### [What is being asked]
Beginning with the line that contains "Click the Username input", output each line below exactly through the last one, both included, and nothing else.

### [Extracted data]
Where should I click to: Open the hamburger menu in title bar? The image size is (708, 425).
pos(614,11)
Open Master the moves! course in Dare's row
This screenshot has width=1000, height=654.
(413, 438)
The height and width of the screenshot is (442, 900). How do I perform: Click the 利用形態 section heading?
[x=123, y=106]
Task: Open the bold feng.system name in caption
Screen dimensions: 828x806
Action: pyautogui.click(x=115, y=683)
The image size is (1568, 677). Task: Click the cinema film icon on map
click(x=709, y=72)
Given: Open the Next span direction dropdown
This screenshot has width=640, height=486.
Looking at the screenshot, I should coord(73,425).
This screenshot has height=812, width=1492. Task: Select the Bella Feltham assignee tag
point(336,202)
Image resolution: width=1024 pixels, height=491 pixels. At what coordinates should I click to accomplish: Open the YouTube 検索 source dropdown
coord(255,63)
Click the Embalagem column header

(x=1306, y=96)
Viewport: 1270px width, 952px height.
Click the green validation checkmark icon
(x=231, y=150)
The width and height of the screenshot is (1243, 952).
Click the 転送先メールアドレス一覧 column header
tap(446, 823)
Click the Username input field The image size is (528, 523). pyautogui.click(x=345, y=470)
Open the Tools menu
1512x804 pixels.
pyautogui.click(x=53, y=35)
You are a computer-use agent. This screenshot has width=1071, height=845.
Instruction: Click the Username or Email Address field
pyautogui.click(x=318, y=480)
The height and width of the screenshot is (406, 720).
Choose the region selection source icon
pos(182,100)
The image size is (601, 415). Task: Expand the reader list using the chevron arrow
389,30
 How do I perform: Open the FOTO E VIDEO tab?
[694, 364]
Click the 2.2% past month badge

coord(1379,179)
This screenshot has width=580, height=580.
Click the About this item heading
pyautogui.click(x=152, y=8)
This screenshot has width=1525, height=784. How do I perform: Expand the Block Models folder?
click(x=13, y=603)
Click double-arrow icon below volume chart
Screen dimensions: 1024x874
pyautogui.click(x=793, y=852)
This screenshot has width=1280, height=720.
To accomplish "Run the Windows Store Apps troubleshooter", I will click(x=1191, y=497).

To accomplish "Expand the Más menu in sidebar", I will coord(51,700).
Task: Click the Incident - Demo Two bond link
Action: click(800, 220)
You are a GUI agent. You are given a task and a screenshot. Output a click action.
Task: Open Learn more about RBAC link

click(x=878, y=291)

### [Solution below]
Click the Username input field The image size is (528, 523). pyautogui.click(x=345, y=470)
Open the Tools menu
1512x804 pixels.
pyautogui.click(x=53, y=35)
You are a computer-use agent. This screenshot has width=1071, height=845.
Instruction: Click the Username or Email Address field
pyautogui.click(x=318, y=480)
The height and width of the screenshot is (406, 720).
Choose the region selection source icon
pos(182,100)
The image size is (601, 415). Task: Expand the reader list using the chevron arrow
389,30
 How do I perform: Open the FOTO E VIDEO tab?
[694, 364]
Click the 2.2% past month badge

coord(1379,179)
This screenshot has width=580, height=580.
Click the About this item heading
pyautogui.click(x=152, y=8)
This screenshot has width=1525, height=784. How do I perform: Expand the Block Models folder?
click(x=13, y=603)
Click double-arrow icon below volume chart
Screen dimensions: 1024x874
pyautogui.click(x=793, y=852)
This screenshot has width=1280, height=720.
To accomplish "Run the Windows Store Apps troubleshooter", I will click(x=1191, y=497).

To accomplish "Expand the Más menu in sidebar", I will coord(51,700).
Task: Click the Incident - Demo Two bond link
Action: click(800, 220)
You are a GUI agent. You are given a task and a screenshot. Output a click action.
Task: Open Learn more about RBAC link

click(x=878, y=291)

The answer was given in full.